# Stored entries

╭──

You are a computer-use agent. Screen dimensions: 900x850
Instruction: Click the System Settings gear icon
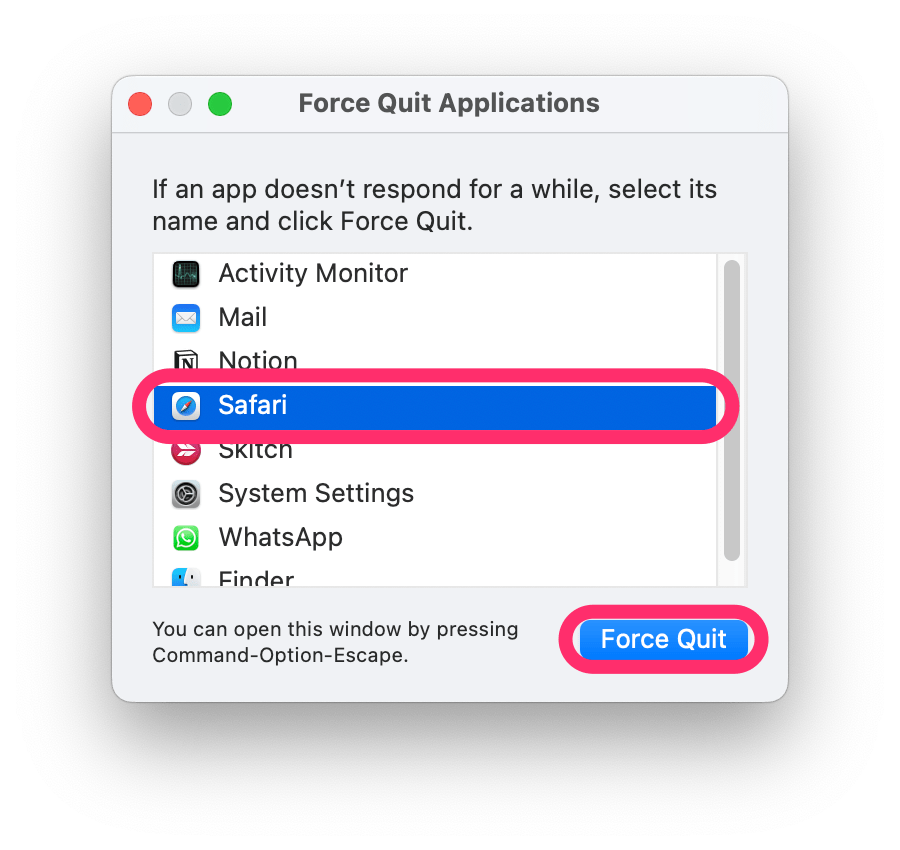click(x=186, y=494)
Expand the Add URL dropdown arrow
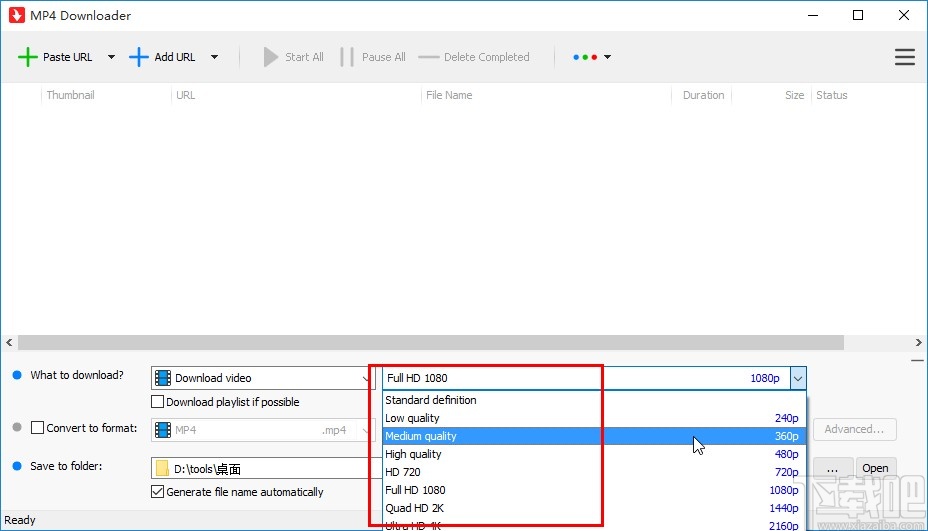This screenshot has width=928, height=531. (214, 57)
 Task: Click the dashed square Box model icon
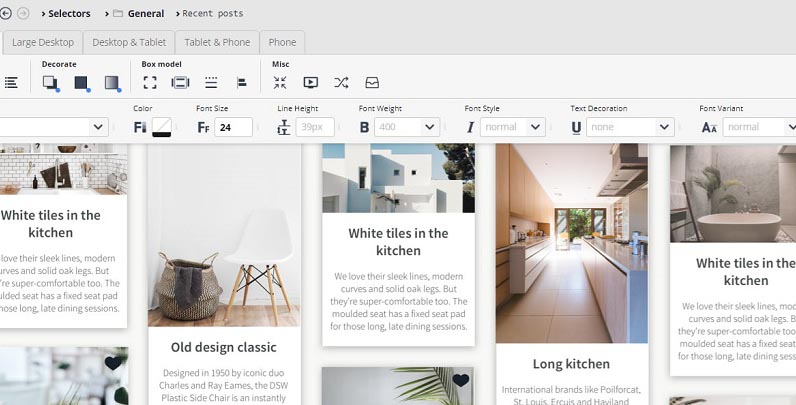150,83
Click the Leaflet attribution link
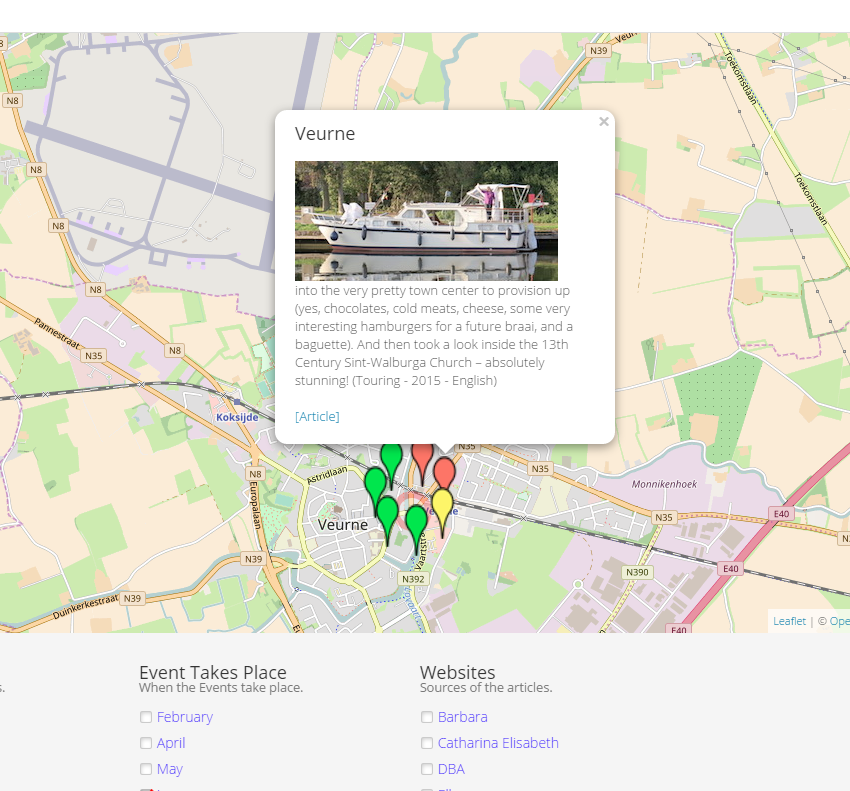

╰──

# REQUIRED ACTION
Leave every picture out and retype exactly the lines of the records above from the one holding "Task: Click the dashed square Box model icon" through the last, both ends included and nothing besides.

# ANSWER TO THE EXERCISE
 Task: Click the dashed square Box model icon
150,83
Click the Leaflet attribution link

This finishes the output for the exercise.